## TASK DESCRIPTION
Here is a listing. Write it all out again exactly, but not its pictures.
------------------------------------
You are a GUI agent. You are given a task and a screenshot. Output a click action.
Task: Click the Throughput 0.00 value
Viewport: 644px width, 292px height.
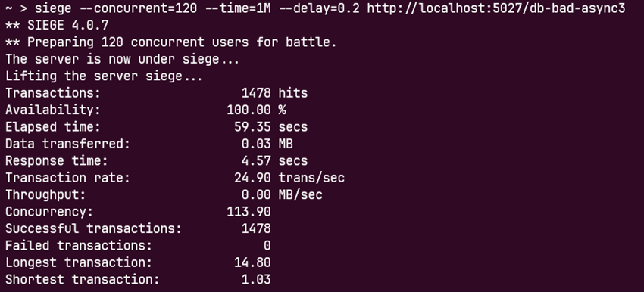pyautogui.click(x=256, y=194)
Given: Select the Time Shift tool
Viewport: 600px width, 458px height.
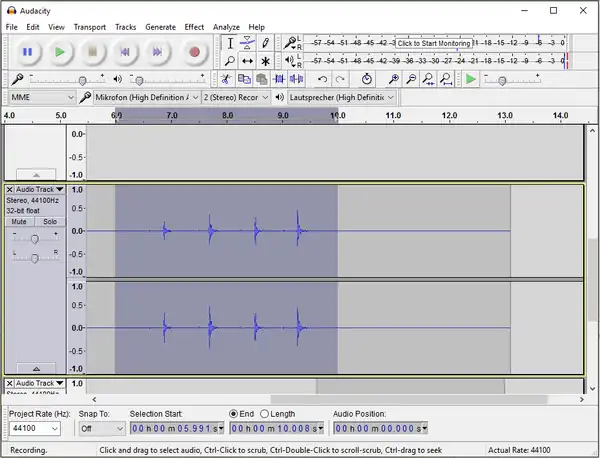Looking at the screenshot, I should pos(247,61).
------------------------------------
## RESPONSE TO THE TASK
You are a GUI agent. You are given a task and a screenshot. Output a click action.
Task: Click the Throughput 0.00 value
Viewport: 644px width, 292px height.
pyautogui.click(x=256, y=194)
Given: Select the Time Shift tool
Viewport: 600px width, 458px height.
Looking at the screenshot, I should pos(247,61).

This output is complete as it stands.